Palestinian Arab citizens of Israel represent 20 percent of the population. We cannot change the course of the country alone. But there is no electoral math that leads to victory for a center-left-wing coalition without the participation of the Arab parties. The center-left parties vying to unseat Mr. Netanyahu surely understand this math. Yet they stubbornly insist that a coalition government cannot rely on Arab parties, or the people we represent.
This hasn’t always been the case. In the 1990s, support from parties representing Palestinian Arab citizens of Israel saved the government of Prime Minister Yitzhak Rabin from collapse. While they didn’t officially join the coalition, two Arab and Arab-Jewish parties created an outside bloc that allowed Rabin to remain prime minister in exchange for an unprecedented role in policymaking. This was one of the most effective periods in the history of Arab parties in the Knesset. They were able to help bring about real gains for Palestinian citizens of Israel, including recognition and incorporation of villages in the Galilee, preventing the Israeli government from confiscating Palestinian lands in Jerusalem, and boosting budgets to Arab municipalities.
This was also the most significant period for the peace process. Parties representing Palestinian citizens of Israel played an important role at a time when the government was negotiating Israel’s recognition of the Palestine Liberation Organization in return for Palestinian recognition of the existence of the State of Israel, signing the Oslo accords and exiting Gaza and Jericho.
These political and policy achievements are significant enough on their own, but Arab participation also contributed to and coincided with a culture very different from today’s. I remember the period of the Oslo Accords as a time of great hope, with a feeling of peace in the air. It brought us closer, Arabs and Jews, and made us all, for a brief moment, feel as though we belonged. We weren’t able to end the occupation and create full equality on our own. But for the first time, we were a political force that could not be ignored.

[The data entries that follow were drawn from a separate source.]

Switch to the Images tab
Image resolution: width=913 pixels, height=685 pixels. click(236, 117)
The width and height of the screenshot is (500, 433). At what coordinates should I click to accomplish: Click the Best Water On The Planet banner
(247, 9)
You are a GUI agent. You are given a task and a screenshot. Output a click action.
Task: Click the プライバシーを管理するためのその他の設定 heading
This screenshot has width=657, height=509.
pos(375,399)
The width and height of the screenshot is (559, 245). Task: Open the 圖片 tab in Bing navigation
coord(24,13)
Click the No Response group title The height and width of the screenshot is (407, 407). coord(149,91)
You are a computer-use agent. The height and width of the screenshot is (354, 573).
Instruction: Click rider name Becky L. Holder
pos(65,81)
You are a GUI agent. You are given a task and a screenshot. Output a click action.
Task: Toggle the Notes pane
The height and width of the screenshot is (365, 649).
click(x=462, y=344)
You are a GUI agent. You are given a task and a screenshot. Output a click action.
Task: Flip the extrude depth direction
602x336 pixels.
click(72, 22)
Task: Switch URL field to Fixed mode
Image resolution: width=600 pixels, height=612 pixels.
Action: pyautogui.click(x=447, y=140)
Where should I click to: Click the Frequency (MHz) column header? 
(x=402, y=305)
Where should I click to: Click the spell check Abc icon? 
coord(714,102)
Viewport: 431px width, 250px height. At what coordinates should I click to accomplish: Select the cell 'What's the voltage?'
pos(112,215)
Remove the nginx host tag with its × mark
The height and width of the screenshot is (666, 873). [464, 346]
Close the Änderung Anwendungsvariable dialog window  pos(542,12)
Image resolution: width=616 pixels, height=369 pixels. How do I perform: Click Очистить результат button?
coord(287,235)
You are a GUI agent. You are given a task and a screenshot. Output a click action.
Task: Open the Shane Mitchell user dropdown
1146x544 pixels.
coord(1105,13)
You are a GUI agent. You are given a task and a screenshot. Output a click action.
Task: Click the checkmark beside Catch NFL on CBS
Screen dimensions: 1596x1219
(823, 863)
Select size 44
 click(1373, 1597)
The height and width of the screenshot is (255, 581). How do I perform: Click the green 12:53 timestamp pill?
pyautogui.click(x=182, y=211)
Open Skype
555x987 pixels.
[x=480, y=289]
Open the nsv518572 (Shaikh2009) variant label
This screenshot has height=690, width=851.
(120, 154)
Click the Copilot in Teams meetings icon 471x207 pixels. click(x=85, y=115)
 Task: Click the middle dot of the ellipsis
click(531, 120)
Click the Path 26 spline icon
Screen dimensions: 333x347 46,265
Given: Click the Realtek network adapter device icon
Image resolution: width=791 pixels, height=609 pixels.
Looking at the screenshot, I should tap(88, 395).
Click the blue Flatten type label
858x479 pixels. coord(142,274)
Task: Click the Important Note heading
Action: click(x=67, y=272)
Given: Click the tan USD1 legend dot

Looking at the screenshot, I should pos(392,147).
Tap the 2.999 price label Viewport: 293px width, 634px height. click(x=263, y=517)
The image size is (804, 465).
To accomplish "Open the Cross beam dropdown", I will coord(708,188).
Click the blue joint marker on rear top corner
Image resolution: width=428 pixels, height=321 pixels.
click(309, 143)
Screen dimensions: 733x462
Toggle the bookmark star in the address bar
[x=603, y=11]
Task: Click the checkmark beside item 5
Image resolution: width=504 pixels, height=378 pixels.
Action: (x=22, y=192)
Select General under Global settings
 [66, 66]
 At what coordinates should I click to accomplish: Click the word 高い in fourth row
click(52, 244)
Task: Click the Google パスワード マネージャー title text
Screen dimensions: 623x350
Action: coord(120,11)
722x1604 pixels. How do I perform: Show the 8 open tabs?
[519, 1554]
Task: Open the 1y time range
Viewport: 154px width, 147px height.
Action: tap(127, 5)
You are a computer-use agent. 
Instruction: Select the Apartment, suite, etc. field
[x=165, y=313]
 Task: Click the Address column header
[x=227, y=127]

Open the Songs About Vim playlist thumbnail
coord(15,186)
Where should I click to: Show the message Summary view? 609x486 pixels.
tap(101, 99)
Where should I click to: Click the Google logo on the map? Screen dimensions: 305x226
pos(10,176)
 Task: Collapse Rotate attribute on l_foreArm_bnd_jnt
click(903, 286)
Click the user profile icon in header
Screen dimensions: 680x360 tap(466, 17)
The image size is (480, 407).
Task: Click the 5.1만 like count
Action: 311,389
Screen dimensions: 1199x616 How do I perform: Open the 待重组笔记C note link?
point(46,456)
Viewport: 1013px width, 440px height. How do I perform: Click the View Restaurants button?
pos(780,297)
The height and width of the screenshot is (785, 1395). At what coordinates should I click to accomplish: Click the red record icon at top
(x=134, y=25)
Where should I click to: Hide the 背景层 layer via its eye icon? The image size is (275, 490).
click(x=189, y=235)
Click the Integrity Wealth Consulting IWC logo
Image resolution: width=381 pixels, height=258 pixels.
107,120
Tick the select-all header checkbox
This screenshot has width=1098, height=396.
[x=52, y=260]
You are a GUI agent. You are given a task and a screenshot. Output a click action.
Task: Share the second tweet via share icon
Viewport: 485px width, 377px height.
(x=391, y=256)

Since that time, Mr. Netanyahu and his allies on the right have understood that Palestinian citizens of Israel will be part of the solution, so they have chosen to make us the problem. In this election, like in the Rabin years, a center-left coalition cannot capture enough seats to form a government without Arab parties’ support.
No one understands this better than Mr. Netanyahu, which is why he is doing everything he can to make the case that a legitimate government cannot depend on Arabs. Indeed, one of his favorite talking points against his biggest challengers, Benny Gantz and Yair Lapid, is that their government will include parties that represent Arabs.
But instead of challenging this racist and fundamentally anti-democratic notion, center-left parties have reinforced it. Mr. Lapid has promised, “We won’t form a government with the Arab parties.” Even Avi Gabbay of the Labor Party, when he became party leader in 2017, declared definitively, “We will not share a government with the Joint List, period.”
This is politically foolish. But equally important, it misses the great opportunity to model the shared future we want for our children. If the center-left parties believe Palestinian citizens of Israel have a place in this country, they must accept that we have a place in its politics. We cannot build a shared future if we are relegated to the back seats of the Knesset chamber. Only a diverse and principled left-wing bloc will have the political power and moral might to create a real alternative in this country.
Ayman Odeh leads the Joint List, the third-largest bloc in Israel’s parliament, the Knesset, and is chairman of the Hadash Party.